Интерпретация его поведения как вопроса ко мне, могу ли я видеть его внутреннюю дилемму, дала еще одно свидетельство таланта пациента к самонаблюдению, и снова появилась возможность идти дальше. Он сказал, что находится один на один с этими проблемами. Даже его жена не могла понять их по-настоящему. Он просто не мог принимать решения. В этот момент, когда проблема его амбивалентности была отчетливо вербализована, я попытался продемонстрировать ему, как сначала она была эго-дистонной, что было связано с его недостаточным пониманием себя. Обращаясь к тому, как началась психоаналитическая консультация, я спросил его, может ли быть, что ему трудно принимать решения, например, поговорить ли со мной, потому, что он чувствовал, что тогда должен расстаться с чем-то, что в то же время было важно для него. Он посмотрел на меня с удивлением, явно растроганный, и ответил, что это всегда было так, начиная с 13 лет. Тогда он должен был бороться за выживание и решать все сам – или вместе с двумя братьями, один из которых был на год старше, а второй - на 4 года младше, – потому что его мать была насильно увезена русскими, а отец был на войне. В этот момент, явно с глубокими чувствами, но изо всех сил пытаясь контролировать себя, он описал, как они жили. Соседи много помогали им, но в конце концов они втроем оставались сами по себе. Они никогда больше не видели свою мать. Через 10 лет стало известно, что она умерла вскоре после того, как ее вывезли. Только годы спустя они снова увидели своего отца. Он подробно рассказывал об этом, борясь за контроль, и в конце концов возразил, что все это было так давно.

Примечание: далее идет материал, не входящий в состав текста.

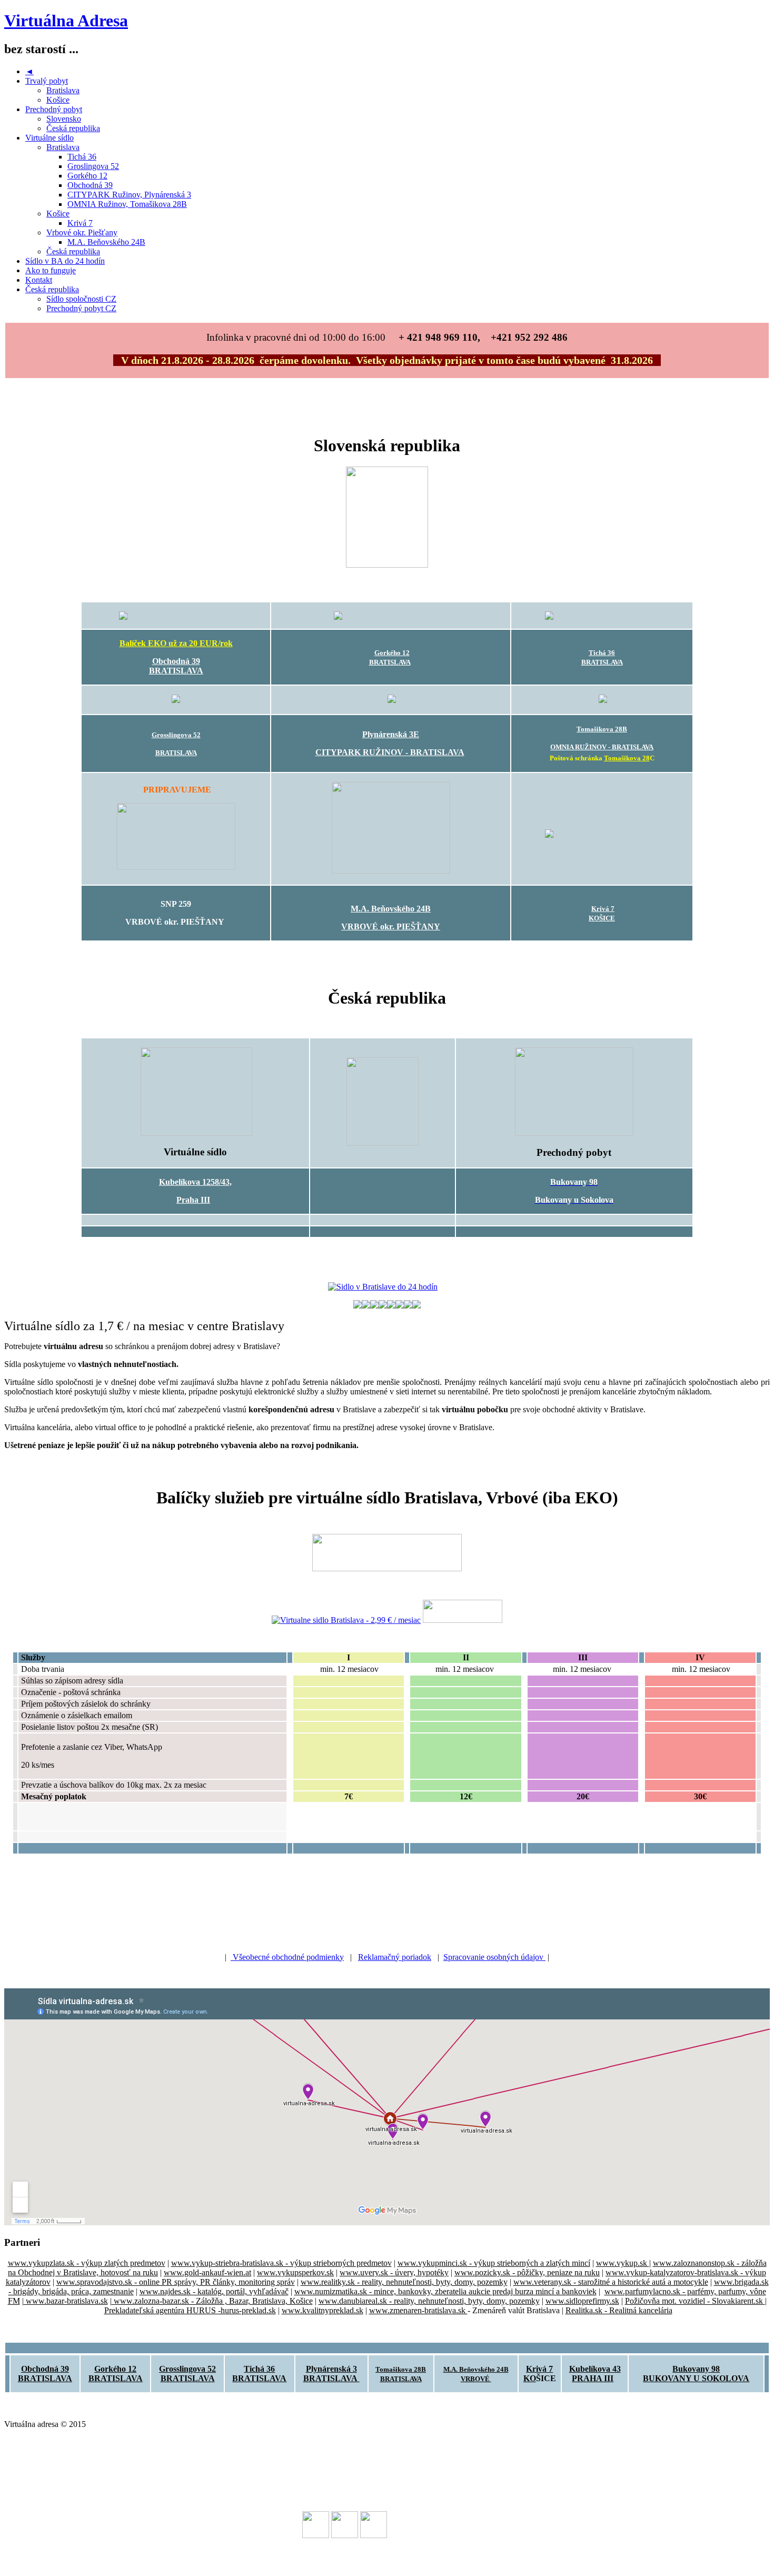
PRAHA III (592, 2378)
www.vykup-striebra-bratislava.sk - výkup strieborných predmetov (281, 2262)
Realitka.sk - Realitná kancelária (618, 2310)
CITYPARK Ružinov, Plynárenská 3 (129, 194)
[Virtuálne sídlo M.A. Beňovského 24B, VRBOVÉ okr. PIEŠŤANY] (391, 870)
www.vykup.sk (622, 2262)
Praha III (193, 1199)
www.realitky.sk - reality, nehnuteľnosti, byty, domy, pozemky (404, 2281)
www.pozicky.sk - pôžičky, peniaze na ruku (527, 2272)
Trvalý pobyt (46, 80)
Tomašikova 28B (602, 729)
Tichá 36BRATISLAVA (259, 2373)
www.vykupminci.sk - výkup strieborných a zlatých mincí (494, 2262)
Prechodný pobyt (53, 109)
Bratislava (63, 90)
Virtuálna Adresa (66, 20)
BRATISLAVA (176, 670)
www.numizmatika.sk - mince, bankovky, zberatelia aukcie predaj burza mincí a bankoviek (445, 2291)
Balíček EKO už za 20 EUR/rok (176, 643)
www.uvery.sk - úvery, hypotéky (394, 2272)
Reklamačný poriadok (394, 1957)
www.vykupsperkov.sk (295, 2272)
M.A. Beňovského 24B (106, 241)
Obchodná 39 (90, 185)
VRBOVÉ (476, 2379)
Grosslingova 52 (176, 735)
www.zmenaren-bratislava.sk (418, 2310)
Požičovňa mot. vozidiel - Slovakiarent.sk (695, 2300)
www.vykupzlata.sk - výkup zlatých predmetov (86, 2262)
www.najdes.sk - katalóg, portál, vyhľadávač (214, 2291)
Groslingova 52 (93, 166)
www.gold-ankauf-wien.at (207, 2272)
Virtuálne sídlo (49, 137)
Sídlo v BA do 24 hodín (65, 260)
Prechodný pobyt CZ (81, 308)
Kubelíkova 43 (595, 2368)
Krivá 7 (80, 223)
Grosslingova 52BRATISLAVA (187, 2373)
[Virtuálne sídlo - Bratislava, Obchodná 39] (175, 615)
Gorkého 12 (87, 175)
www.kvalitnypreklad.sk (322, 2310)
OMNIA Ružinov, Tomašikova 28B (127, 204)
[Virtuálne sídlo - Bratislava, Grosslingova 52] (176, 701)
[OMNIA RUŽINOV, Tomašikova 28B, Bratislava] (603, 700)
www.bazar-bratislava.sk (66, 2300)
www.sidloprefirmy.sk (582, 2300)
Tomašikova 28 (627, 758)
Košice (58, 99)
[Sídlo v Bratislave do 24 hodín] (383, 1286)
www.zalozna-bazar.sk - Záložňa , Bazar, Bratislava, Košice (212, 2300)
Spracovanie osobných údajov (494, 1957)
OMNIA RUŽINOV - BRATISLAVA (601, 747)
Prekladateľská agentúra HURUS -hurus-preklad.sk (190, 2310)
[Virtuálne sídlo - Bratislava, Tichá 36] (601, 615)
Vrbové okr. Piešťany (81, 232)
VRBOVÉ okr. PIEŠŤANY (390, 926)
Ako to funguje (50, 270)
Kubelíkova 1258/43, (195, 1181)
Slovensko (63, 118)
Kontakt (38, 279)
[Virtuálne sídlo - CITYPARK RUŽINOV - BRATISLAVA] (392, 700)
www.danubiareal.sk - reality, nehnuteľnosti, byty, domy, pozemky (429, 2300)
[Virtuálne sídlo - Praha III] (196, 1132)
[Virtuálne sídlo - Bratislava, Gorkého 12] (391, 615)
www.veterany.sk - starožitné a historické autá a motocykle (610, 2281)
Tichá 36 (81, 156)
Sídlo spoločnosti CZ (81, 298)
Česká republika (73, 128)
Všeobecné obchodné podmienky (287, 1957)
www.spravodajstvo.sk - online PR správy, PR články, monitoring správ (175, 2281)
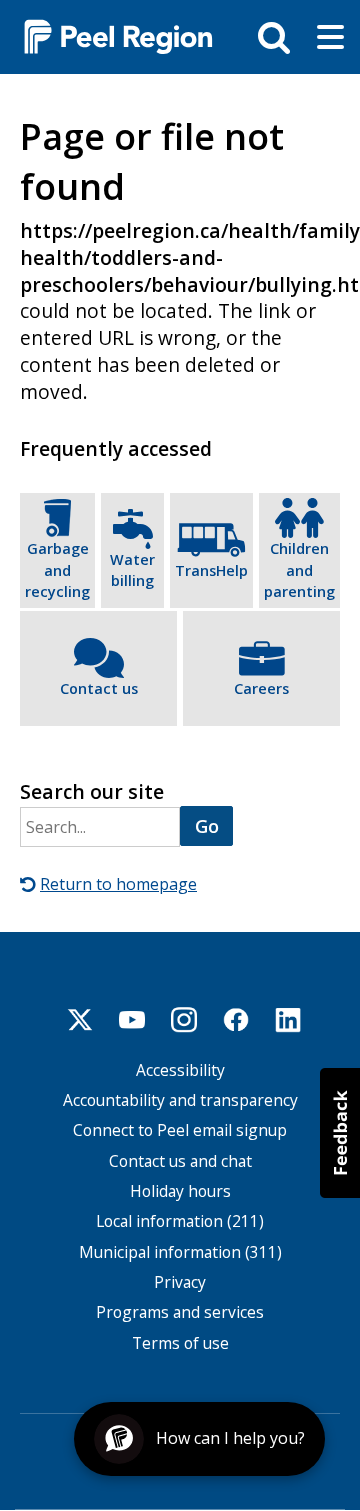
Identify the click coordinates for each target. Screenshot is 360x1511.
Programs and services (180, 1312)
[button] (340, 1133)
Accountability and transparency (180, 1100)
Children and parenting (299, 570)
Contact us (99, 688)
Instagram (184, 1020)
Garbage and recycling (57, 570)
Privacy (180, 1282)
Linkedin (288, 1020)
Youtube (132, 1020)
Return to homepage (118, 884)
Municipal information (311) (180, 1252)
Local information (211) (180, 1221)
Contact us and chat (180, 1161)
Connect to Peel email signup (180, 1130)
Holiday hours (180, 1191)
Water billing (132, 570)
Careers (261, 688)
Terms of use (180, 1343)
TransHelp (211, 570)
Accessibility (180, 1070)
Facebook (236, 1020)
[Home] (110, 35)
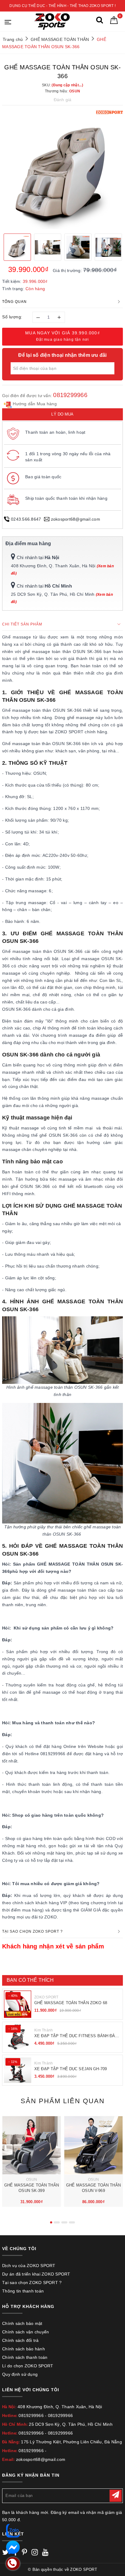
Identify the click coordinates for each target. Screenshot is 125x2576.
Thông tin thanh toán (23, 2291)
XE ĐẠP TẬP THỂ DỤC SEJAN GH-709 (70, 2069)
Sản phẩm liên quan (63, 2101)
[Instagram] (35, 2553)
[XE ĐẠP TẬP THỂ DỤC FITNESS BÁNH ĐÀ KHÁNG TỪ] (17, 2037)
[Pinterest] (24, 2553)
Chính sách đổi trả (20, 2340)
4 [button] (72, 2222)
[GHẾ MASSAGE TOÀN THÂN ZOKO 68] (17, 2004)
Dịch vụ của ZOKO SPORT (29, 2265)
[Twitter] (5, 2553)
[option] (62, 168)
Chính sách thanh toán (24, 2357)
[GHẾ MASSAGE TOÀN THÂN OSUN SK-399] (31, 2145)
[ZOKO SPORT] (51, 21)
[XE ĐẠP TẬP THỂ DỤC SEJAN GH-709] (17, 2070)
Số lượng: (12, 316)
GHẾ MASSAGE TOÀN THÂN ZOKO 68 (70, 2003)
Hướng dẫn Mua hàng (34, 404)
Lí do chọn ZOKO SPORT (27, 2365)
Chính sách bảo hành (23, 2348)
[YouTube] (45, 2553)
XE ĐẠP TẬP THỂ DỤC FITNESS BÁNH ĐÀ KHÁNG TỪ (74, 2036)
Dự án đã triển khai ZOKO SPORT (36, 2274)
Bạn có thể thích (30, 1980)
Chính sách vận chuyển (25, 2331)
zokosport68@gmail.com (75, 519)
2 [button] (57, 2222)
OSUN (31, 2179)
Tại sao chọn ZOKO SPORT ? (32, 2282)
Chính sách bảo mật (22, 2323)
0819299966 (70, 395)
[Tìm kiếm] (99, 21)
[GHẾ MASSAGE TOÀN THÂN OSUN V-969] (93, 2145)
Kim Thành (43, 2030)
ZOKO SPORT (46, 1997)
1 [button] (51, 2222)
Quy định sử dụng (20, 2374)
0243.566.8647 (26, 519)
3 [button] (64, 2222)
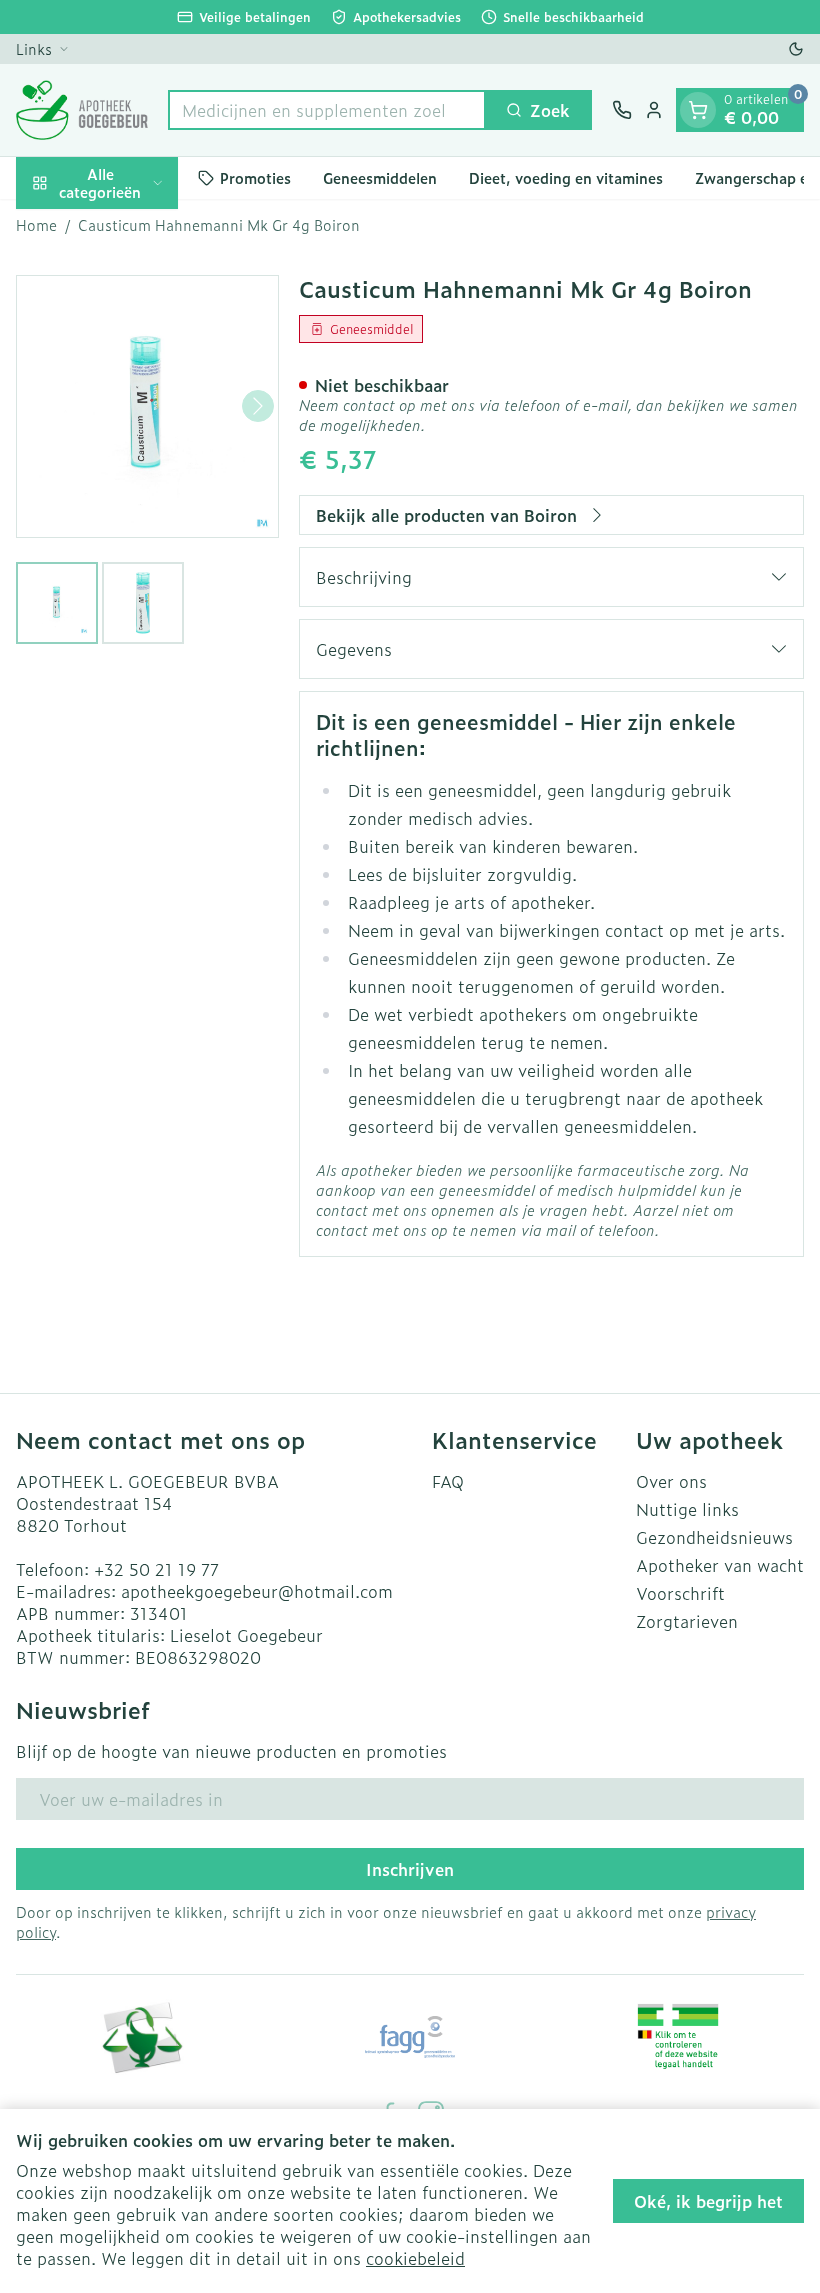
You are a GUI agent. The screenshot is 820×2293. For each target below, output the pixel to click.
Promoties (255, 177)
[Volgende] (258, 406)
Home (36, 225)
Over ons (671, 1481)
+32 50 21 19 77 (156, 1569)
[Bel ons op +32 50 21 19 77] (622, 110)
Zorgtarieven (687, 1621)
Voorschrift (680, 1593)
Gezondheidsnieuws (714, 1537)
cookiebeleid (415, 2258)
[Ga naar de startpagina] (82, 110)
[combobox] (327, 110)
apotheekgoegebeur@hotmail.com (257, 1591)
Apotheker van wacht (720, 1565)
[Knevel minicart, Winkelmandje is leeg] (698, 110)
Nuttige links (687, 1509)
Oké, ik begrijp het (708, 2201)
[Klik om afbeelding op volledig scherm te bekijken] (147, 406)
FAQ (448, 1481)
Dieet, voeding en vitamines (566, 177)
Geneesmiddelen (380, 177)
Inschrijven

Опять проявилось защитное движение, описанное выше. Я был глубоко тронут его историей. Я понял из нее, что с помощью делегирования он защищался от разрушителного переполнения (being overwhelmed) своими чувствами и фантазиями. Мне казалось, что путем делегирования он снова и снова искал свою мать в других людях, потому что считал свою беспомощность непереносимой, а свое разочарование, гнев и ненависть к матери, русским и отсутствующему отцу убийственными, ведь в то время это, действительно, было вопросом жизни или смерти.

Я отметил для него эту защиту, сказав, что начал понимать ее теперь лучше. Это было похоже на поиск им сочувствия. Я интерпретировал далее, что во всех своих попытках преуспеть, в борьбе за выживание, в заинтересованности в достройке дома, даже здесь, при обследовании в клинике, и прямо сейчас, в разговоре, у него, по-видимому, всегда было чувство, что на самом-то деле он не способен справиться. Ему некуда было отступить. У него не было возможности расслабиться. В конце концов, несомненно, он потерял свою мать, которая могла бы защитить и утешить способного и почти взрослого мальчика, каким он тогда был. И если хотя бы его отец был там! Пациент залился слезами. В конце концов он смог сказать, что не помнит, когда в последний раз плакал.

Когда разговор продолжился, пациент, переживая сильные эмоции и дистресс, пришел к осознанию того, насколько опыт потерь и разлук в прошлом оказывает на него влияние в настоящем. Он начал понимать, что возможное завершение дома оживило именно эти конфликты, потому что при этом он создавал дом, безопасность, и что-то материнское, что он утратил, когда мать была увезена. Мы стали понимать связь с его симптомами следующим образом: бессознательно он вновь столкнулся с потерей поддержки матери и отца, но воспринимал скорбь, боль и бессознательную вину как непреодолимые (overwhelming) и неконтролируемые. Мы оба чувствовали, что эта связь очевидна.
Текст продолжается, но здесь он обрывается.